INSTRUCTIONS TO FOLLOW | Please print exactly the lines from the line containing "Image resolution: width=1276" through the end of the data, no more, and keep pictures out of the copy.

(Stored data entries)
>>>>
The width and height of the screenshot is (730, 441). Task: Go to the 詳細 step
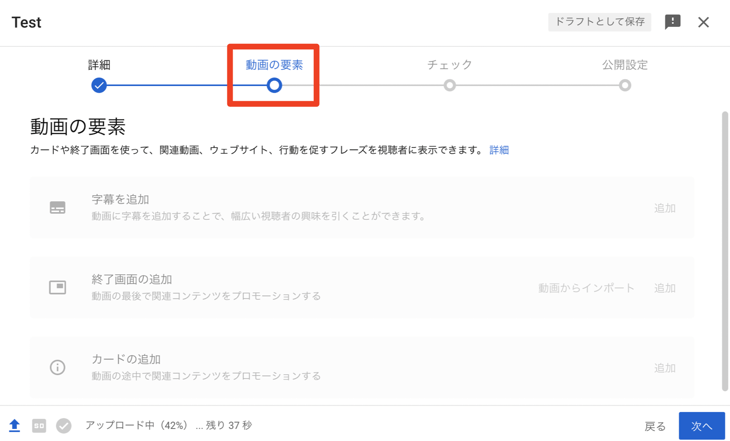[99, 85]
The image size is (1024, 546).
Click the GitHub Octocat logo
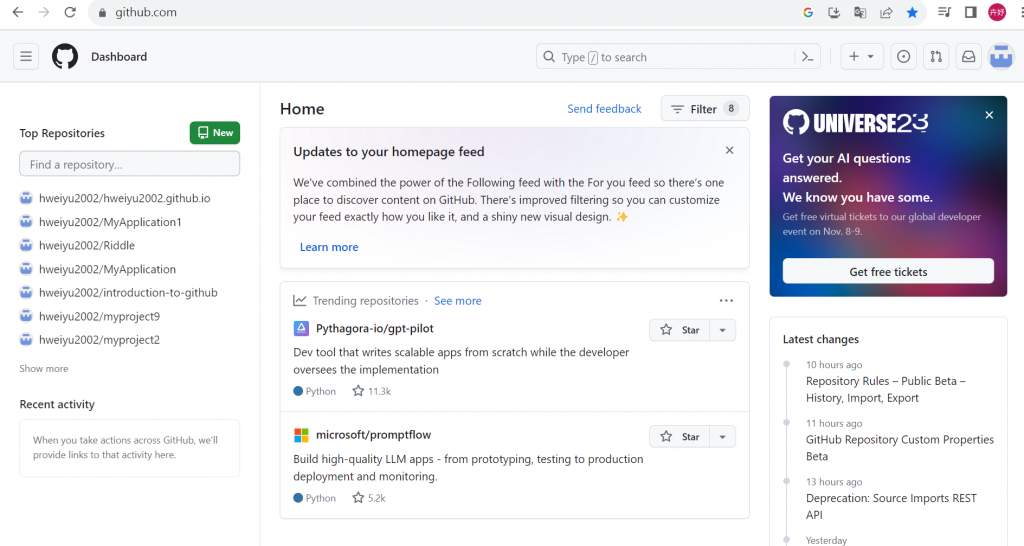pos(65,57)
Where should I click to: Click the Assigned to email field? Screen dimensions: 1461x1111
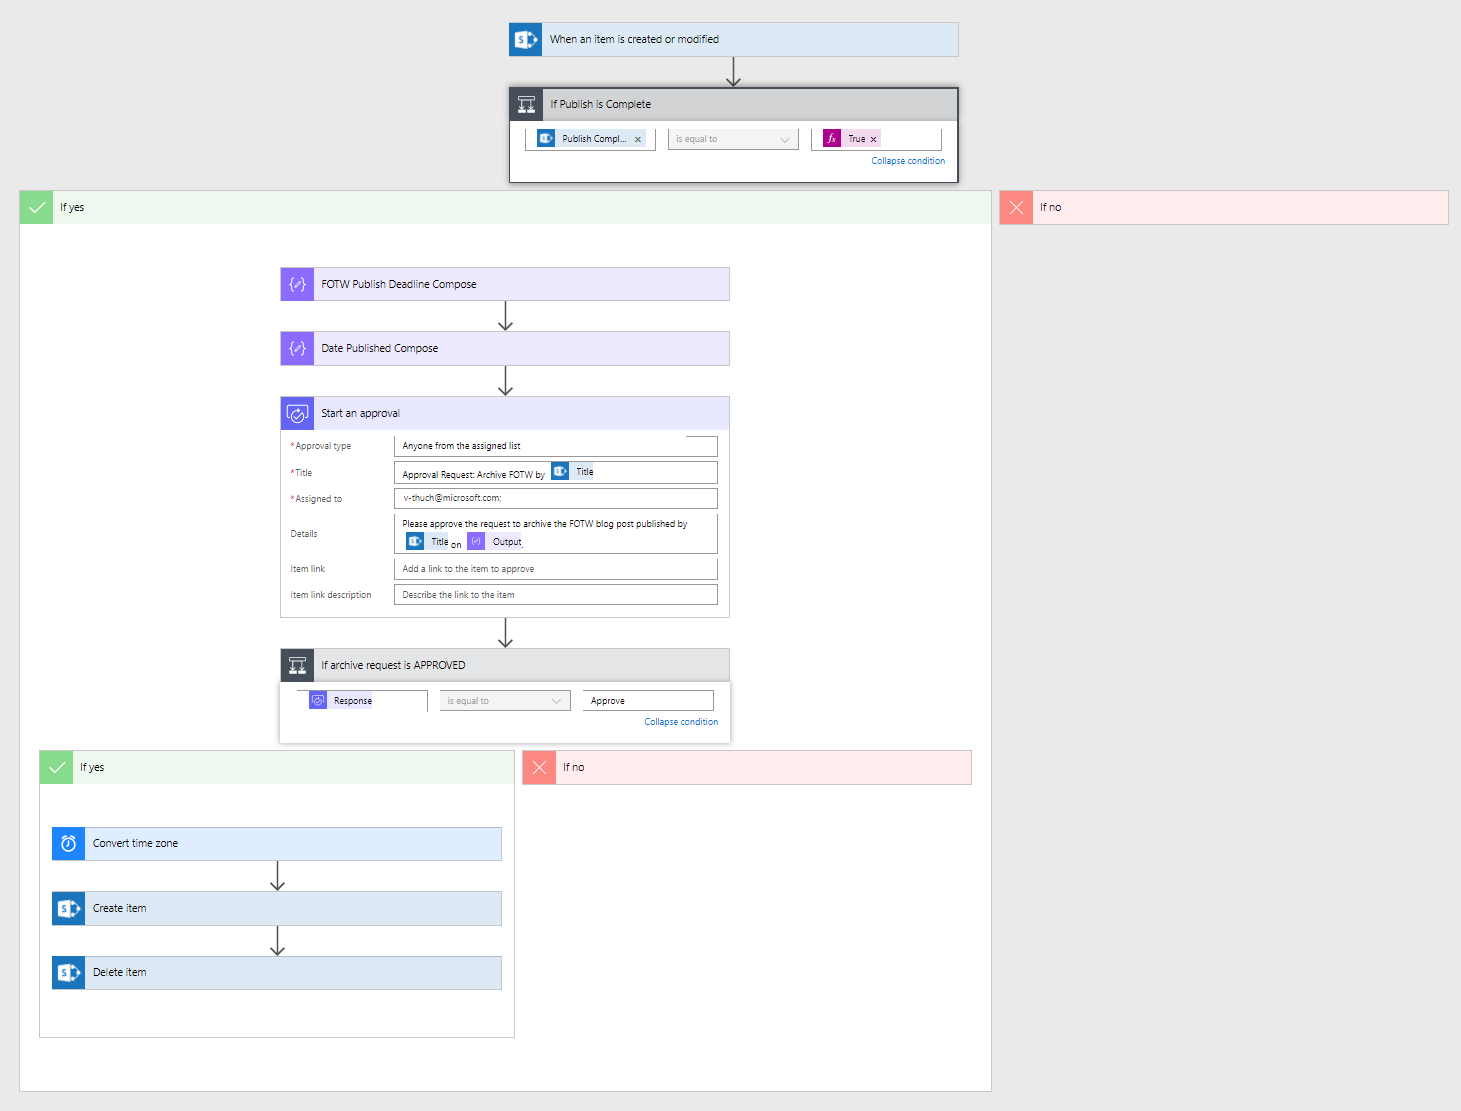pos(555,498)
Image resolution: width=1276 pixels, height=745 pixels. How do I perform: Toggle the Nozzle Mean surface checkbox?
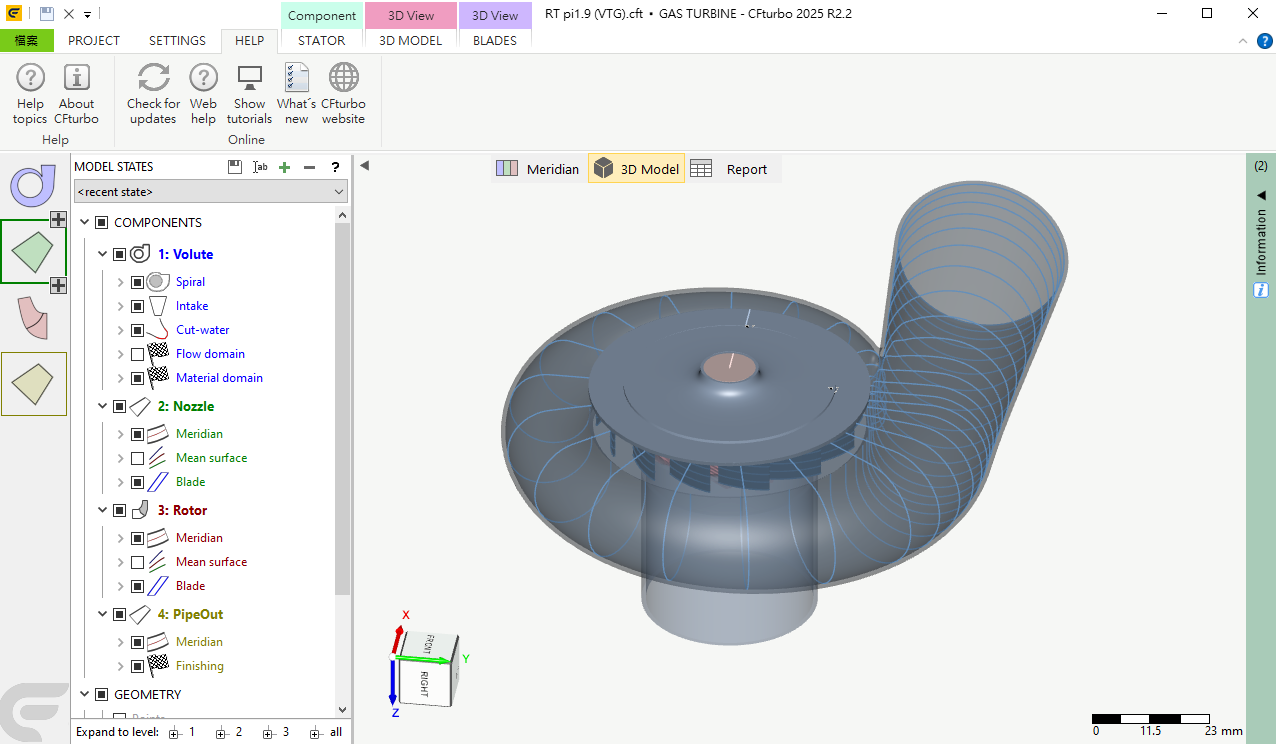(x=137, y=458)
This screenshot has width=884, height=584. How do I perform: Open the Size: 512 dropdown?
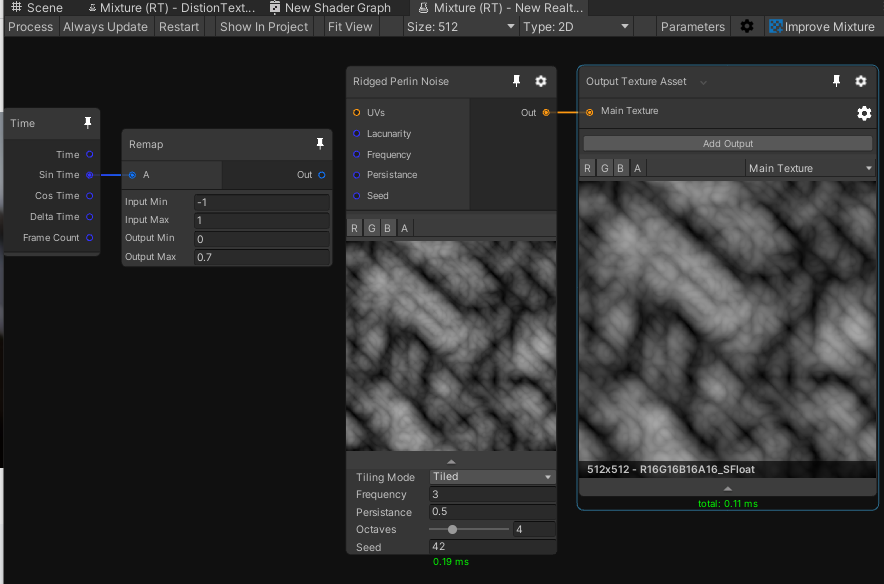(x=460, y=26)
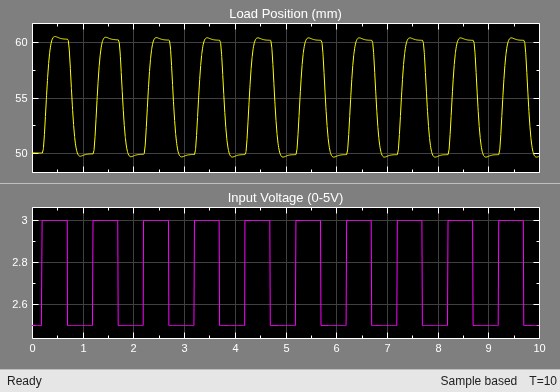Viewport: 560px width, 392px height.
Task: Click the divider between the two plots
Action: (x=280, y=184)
<<<<
OUTPUT OF THE TASK |
Image resolution: width=1276 pixels, height=745 pixels. How do I perform: Toggle the Nozzle Mean surface checkbox?
(x=137, y=458)
This screenshot has width=884, height=584. How do I perform: Open the Size: 512 dropdown?
(x=460, y=26)
Viewport: 560px width, 392px height.
Task: Click the divider between the two plots
Action: (x=280, y=184)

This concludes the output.